ClsDiff-AMP30: Generating Antimicrobial Peptides by a Classifier Guidance Noise Predictor

Antimicrobial peptides (AMPs) represent a promising therapeutic strategy to combat the increasing challenge of multidrug-resistant pathogens, a crisis intensified by the overuse of conventional antibiotics. In addition to their broad-spectrum antimicrobial activity, low toxicity, and reduced propensity for resistance development, AMPs offer significant advantages over traditional antibiotic therapies.
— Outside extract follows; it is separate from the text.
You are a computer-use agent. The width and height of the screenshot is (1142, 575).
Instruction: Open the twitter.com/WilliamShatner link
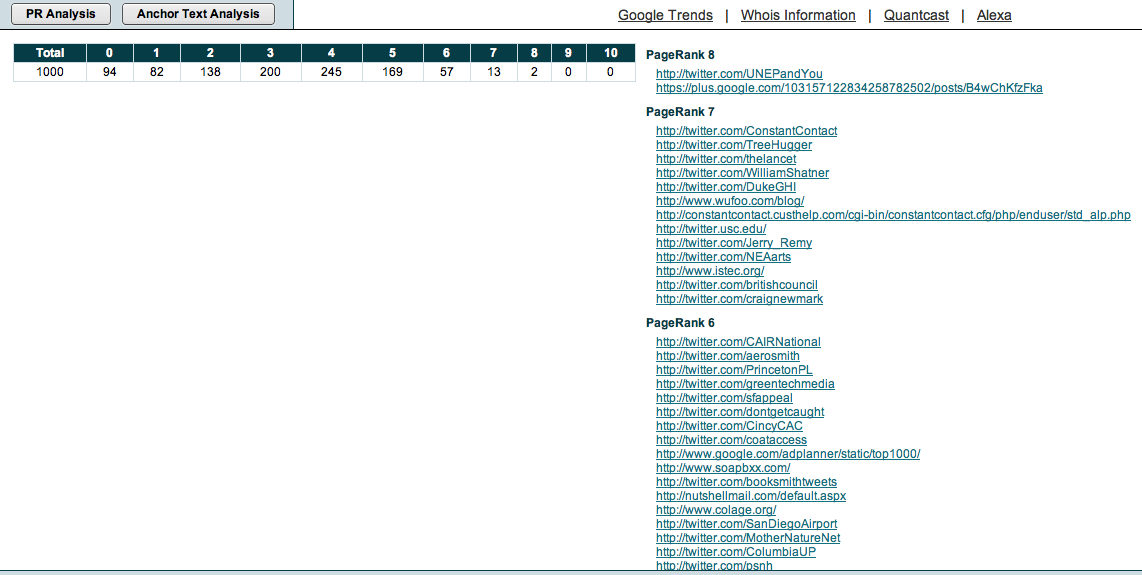coord(742,173)
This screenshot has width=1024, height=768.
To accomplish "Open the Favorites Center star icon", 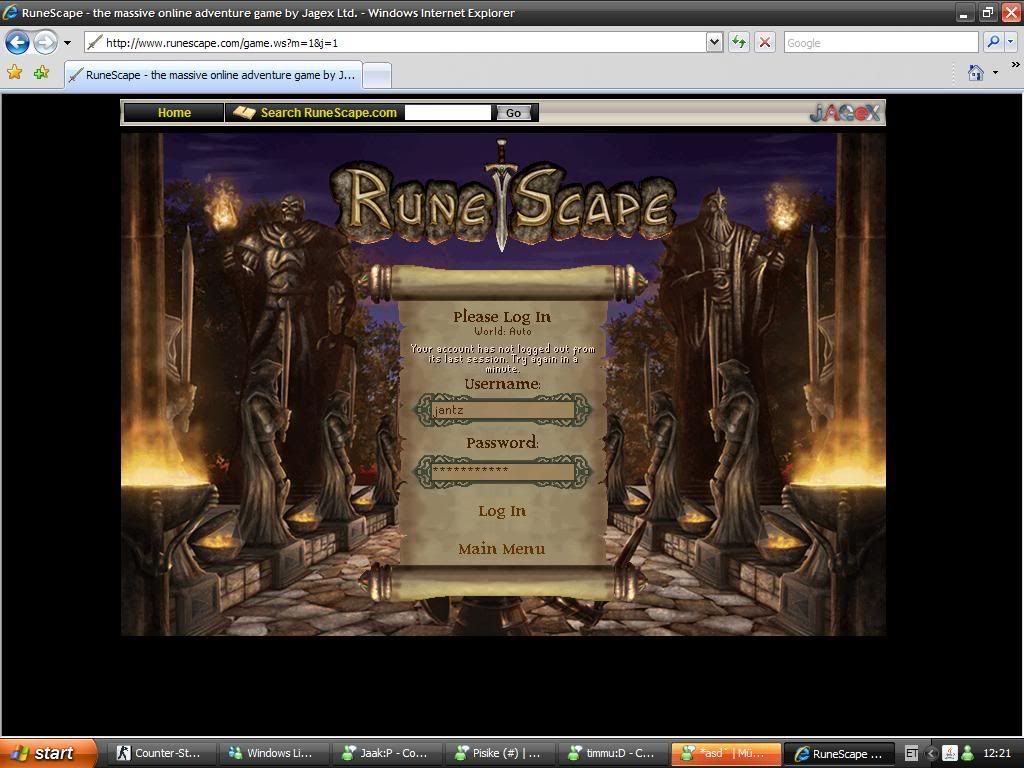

However, the discovery of novel AMPs through biological experiments remains constrained by high costs, labor-intensive workflows, and time-consuming procedures, underscoring the urgent need for in silico computational methods to design AMP sequences. Notably, shorter AMPs ( ≤ 30 residues) demonstrate superior antimicrobial efficacy, improved structural stability, and minimal cytotoxicity toward human cells. To address these challenges, we present a classifier-guided diffusion framework specialized for generating AMPs shorter than 30 residues (ClsDiff-AMP30). The architecture integrates two interdependent submodels, including a noisy AMP classifier that evaluates AMP likelihood at intermediate denoising steps and a noise predictor guided by classifier-derived probability scores, dynamically adjusted via a self-optimized coefficient to modulate guidance strength. ClsDiff-AMP30 achieves a validation accuracy of 66% across 10,000 synthesized sequences by a self-developed AMP classifier. Furthermore, wet lab experiments demonstrated that all 11 selected sequences exhibited high antimicrobial activity against at least one of the three tested bacterial strains and low hemolytic activity.